See also Noria, https://pdos.csail.mit.edu/papers/noria:osdi18.pdf - later resea...

uvdn7 · on June 9, 2022

Looks like the separate materialization (what's stored in cache) is schematized?

I will take a closer read. It seems similar to what I described here https://news.ycombinator.com/item?id=31676849.

jitl · on June 9, 2022

The nice thing about these systems (Materialize/Timely/Differential-Dataflow/Noria/ReadySet) is that the invalidation pipeline is automatically derived from the query structure. The user just needs to know how to write their query (regular SQL with Materialize/ReadySet), pipe in the source-of-truth changelog from all the tables in the database, and the system takes care of the rest. Your answer is somewhat vague about how to build the invalidation pipeline. I think that's what many people find challenging about cache design.

uvdn7 · on June 9, 2022

Yep. To generalize this even more, it’s not that cache invalidation is hard but “materialization/denormalization is hard” (even if it’s a table on the same database). Hence why I never thought this is what made cache invalidations hard (because it’s not even unique to cache).

I can imagine an automated solution to achieve what you described eg by keeping track of the table:columns touched by the query. Maybe that’s what these system did.
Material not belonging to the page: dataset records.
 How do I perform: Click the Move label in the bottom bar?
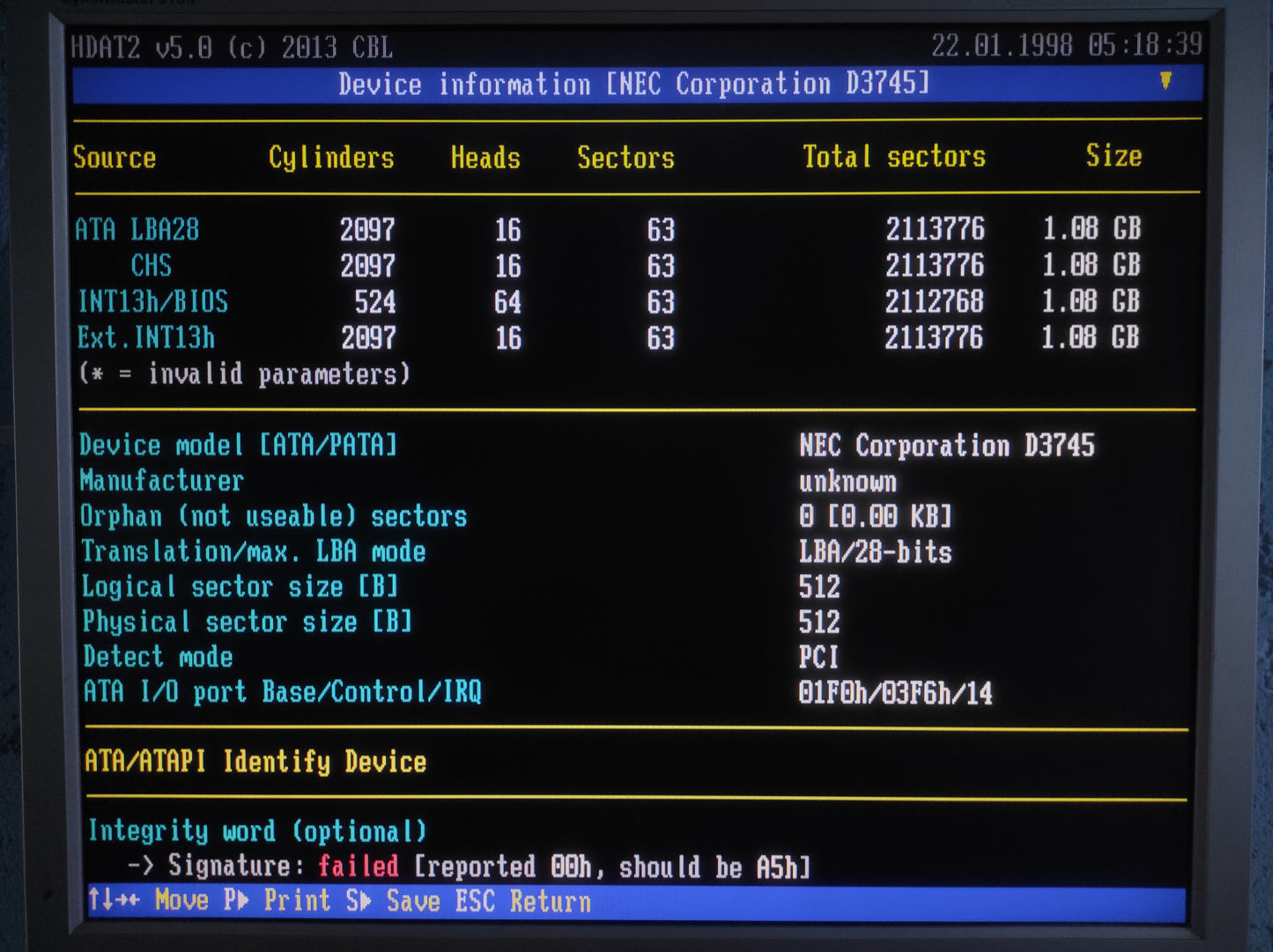pos(182,900)
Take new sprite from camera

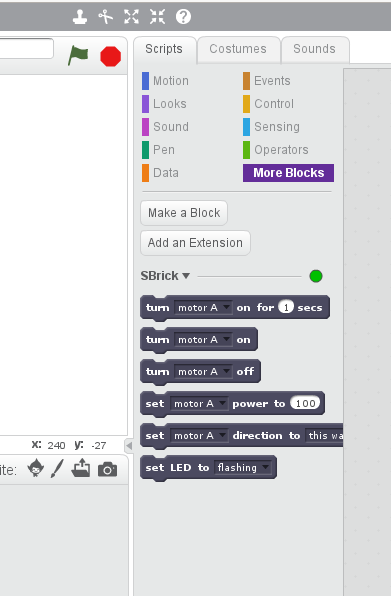point(108,469)
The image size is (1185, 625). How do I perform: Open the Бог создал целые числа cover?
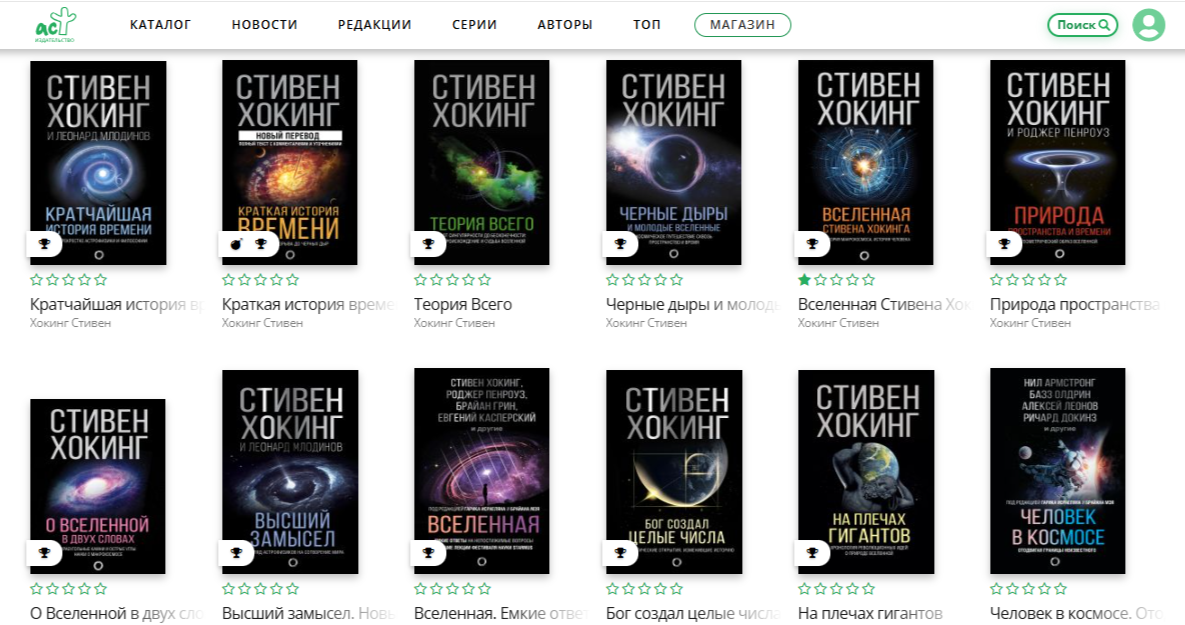click(674, 472)
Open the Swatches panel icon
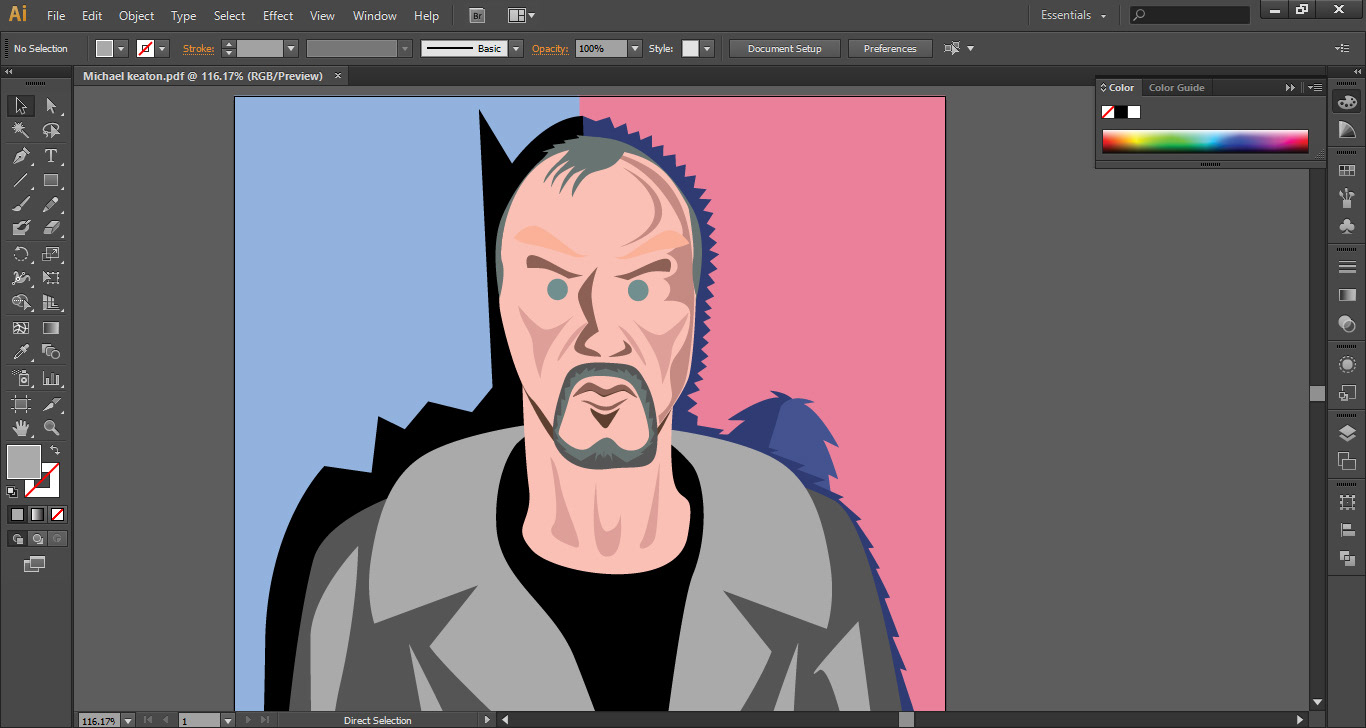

It has its downside though, as the invalidation cost in this case can be unbounded (read as huge write amplification in some cases). I imagine it would be hard to provision the invalidation pipeline. This is where it gets into trade offs. Eg by just caching the primary index and secondary indices (not materializations) you can very far as well (do joins on read). But it depends on the workload.